Lastly, our study suggest that PIK3CA mutations may serve as a predictive biomarker for drugs that target glutamine metabolism. Predictive markers are critical tools to guide successful clinical trials and effective treatment of cancer patients. For example, in lung cancer, only patients with EGFR mutations respond to EGFR-inhibitor treatment, whereas in colon cancers acquired KRAS mutations predict resistance to anti-EGFR antibody therapies. These markers provide valuable tools for guiding the choice of cancer therapies. Increasing evidence indicates that targeting glutamine metabolism could be an effective cancer therapy. Many preclinical studies demonstrated that targeting glutamine metabolism effectively inhibits tumor growth of a variety of human cancers.⁸ Several compounds that target glutamine metabolism pathways are under development. In fact, phase I clinical trials have been undertaken for a compound (CB-839) that inhibits glutaminase.⁹ A key question is how to better select cancer patients to be treated with drugs that target glutamine metabolism. Our unpublished data demonstrated that CB-839 also inhibits xenograft tumor growth of PIK3CA mutant CRCs, but not PIK3CA WT CRCs, suggesting that PIK3CA mutations may serve as a biomarker to predict patients who respond to drugs targeting glutamine metabolism.

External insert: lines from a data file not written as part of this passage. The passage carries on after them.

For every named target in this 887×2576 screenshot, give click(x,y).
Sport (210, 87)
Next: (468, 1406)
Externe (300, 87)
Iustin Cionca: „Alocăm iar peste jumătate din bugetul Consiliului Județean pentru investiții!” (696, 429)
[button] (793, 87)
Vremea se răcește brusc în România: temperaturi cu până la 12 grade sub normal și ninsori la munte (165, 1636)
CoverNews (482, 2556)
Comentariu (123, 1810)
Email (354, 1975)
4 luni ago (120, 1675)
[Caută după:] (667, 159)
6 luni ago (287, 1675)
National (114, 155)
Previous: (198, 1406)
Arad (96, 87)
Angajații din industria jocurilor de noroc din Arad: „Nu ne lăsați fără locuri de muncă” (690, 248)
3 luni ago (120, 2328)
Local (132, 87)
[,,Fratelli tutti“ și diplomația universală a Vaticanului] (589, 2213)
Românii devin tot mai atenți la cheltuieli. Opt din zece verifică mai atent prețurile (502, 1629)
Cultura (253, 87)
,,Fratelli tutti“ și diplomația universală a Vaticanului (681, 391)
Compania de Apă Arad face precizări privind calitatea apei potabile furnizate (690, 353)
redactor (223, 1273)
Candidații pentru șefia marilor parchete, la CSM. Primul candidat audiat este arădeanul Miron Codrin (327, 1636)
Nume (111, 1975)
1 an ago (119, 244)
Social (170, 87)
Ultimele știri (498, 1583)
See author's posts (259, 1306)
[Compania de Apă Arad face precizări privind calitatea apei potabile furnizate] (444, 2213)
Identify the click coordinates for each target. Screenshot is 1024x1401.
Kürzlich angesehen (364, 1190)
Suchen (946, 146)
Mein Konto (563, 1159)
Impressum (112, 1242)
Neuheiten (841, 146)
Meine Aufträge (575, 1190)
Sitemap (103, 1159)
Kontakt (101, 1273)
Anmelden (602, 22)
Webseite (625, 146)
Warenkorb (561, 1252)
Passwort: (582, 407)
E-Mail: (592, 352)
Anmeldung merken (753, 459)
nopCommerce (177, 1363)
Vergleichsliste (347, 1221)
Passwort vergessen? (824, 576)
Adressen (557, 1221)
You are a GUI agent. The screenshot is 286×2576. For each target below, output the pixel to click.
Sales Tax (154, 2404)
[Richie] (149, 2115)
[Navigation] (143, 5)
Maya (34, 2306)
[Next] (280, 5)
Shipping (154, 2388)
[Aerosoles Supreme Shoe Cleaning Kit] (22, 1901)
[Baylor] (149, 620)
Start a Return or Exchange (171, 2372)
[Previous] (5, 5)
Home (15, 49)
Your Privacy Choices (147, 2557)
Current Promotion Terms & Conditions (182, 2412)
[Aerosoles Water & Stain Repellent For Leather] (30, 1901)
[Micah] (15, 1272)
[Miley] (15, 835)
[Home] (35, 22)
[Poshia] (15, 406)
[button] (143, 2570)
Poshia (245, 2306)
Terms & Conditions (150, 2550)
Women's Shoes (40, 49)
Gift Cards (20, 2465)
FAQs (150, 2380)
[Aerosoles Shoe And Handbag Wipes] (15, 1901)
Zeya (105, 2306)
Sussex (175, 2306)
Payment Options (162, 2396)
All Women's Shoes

In summary, implications of our study are three-fold: (1) shed new lights into the mechanisms by which PIK3CA mutations drive colorectal tumorigenesis through reprogramming glutamine metabolism; (2) identify GPT2 as a drug target for CRCs with PIK3CA mutations; and (3) indicate PIK3CA mutation as a predictive biomarker for drugs targeting glutamine metabolism. Future studies are warranted to pursue these exciting directions.